第4章 行く先
「あの…しのぶ様…何か…?」
し「私のことは様付けしなくて良いと言ったでしょう」
美人に間近で見つめられ、ドギマギしない人はいないだろう。しかも今は不満そうに口を尖らせている。より一層目を惹く。
(しのぶ様の顔、本当に綺麗だなぁ…)
知らず知らずに月奈の頬はピンクに色付いていた。
「はい…しのぶさん。あの、私のことも年下なので…」
し「あぁ、そうでした。…では月奈?」
しのぶはニコリと微笑んで月奈を見つめる。
「…?」
つられてニコッと笑い返すと、しのぶの指がツイッとカーテンを指した。
し「煉獄さんは今そちらでお休み中なんですよ。

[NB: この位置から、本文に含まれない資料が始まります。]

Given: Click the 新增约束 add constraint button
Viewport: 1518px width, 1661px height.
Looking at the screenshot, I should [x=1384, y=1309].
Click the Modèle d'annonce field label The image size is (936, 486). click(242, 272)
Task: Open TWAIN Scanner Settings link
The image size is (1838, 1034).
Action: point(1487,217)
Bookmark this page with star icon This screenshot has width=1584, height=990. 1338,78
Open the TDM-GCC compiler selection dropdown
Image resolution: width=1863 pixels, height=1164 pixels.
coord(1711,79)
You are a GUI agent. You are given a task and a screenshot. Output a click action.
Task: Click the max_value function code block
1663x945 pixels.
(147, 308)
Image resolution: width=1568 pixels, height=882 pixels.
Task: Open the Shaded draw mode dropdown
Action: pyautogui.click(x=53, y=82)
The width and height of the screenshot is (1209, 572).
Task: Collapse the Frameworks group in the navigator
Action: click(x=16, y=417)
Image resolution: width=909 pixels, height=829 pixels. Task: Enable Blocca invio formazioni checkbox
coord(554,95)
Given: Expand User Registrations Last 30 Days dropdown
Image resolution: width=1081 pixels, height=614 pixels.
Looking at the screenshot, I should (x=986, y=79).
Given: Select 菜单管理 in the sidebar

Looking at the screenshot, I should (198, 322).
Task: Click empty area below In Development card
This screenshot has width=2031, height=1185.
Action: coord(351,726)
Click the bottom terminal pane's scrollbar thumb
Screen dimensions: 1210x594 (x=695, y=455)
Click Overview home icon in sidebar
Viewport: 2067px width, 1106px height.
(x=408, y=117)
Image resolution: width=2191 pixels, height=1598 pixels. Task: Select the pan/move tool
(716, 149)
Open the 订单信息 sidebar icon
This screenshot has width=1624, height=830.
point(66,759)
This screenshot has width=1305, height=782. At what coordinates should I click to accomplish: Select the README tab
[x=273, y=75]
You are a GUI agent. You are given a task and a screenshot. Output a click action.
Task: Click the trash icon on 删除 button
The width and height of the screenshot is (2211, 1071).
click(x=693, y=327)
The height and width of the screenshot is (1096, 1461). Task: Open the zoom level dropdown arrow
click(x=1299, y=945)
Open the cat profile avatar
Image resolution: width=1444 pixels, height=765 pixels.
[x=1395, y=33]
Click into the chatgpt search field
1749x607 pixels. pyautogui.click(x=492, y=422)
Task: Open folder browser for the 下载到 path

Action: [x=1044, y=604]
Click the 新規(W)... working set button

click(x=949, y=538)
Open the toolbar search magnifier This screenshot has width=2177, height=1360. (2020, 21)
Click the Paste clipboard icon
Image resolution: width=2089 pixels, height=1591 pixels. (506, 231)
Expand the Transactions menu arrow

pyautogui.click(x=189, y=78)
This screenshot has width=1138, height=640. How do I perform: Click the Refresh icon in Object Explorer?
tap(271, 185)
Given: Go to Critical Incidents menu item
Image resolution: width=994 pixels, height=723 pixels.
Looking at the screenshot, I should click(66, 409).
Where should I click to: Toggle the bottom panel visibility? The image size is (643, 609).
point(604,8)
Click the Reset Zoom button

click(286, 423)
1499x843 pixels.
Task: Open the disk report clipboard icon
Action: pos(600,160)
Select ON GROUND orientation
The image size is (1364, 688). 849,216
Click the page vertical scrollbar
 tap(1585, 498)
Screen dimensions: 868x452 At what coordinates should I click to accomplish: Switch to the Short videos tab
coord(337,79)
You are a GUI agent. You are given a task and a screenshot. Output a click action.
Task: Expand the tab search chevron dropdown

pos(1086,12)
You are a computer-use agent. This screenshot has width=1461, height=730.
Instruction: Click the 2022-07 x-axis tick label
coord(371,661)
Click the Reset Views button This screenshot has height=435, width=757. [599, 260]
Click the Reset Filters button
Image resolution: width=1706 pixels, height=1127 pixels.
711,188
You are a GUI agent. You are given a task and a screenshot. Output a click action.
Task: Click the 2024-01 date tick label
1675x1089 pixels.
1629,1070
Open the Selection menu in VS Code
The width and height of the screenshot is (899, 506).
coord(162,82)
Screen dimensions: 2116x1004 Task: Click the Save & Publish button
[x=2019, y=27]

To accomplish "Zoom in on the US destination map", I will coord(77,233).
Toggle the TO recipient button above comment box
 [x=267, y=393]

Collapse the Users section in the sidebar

任務の帰りにお館様から手紙を頂いたようで、家には戻らずそのままここに寄られました。月奈…起こして貰っていいですか?」
あぁ、ケガなどはありませんから心配は無用です。しっかり起こしてください。
そう言って、立ち上がらせるとしのぶはカナヲに何か指示をしている。
カ「月奈…頑張って」
「え…?がんばれ…??」
静かに頷いてカナヲは診察室を出て行った。
しのぶを見ると、さぁさぁとカーテンを指差して微笑んでいる。
(なんで私が…がんばれって、煉獄さん寝起き悪いのかな…)
溜息をついてカーテンを開いてベッドに近付く。
規則正しい呼吸で眠る煉獄の顔は、普段の双眸が見えない為か随分幼い印象だ。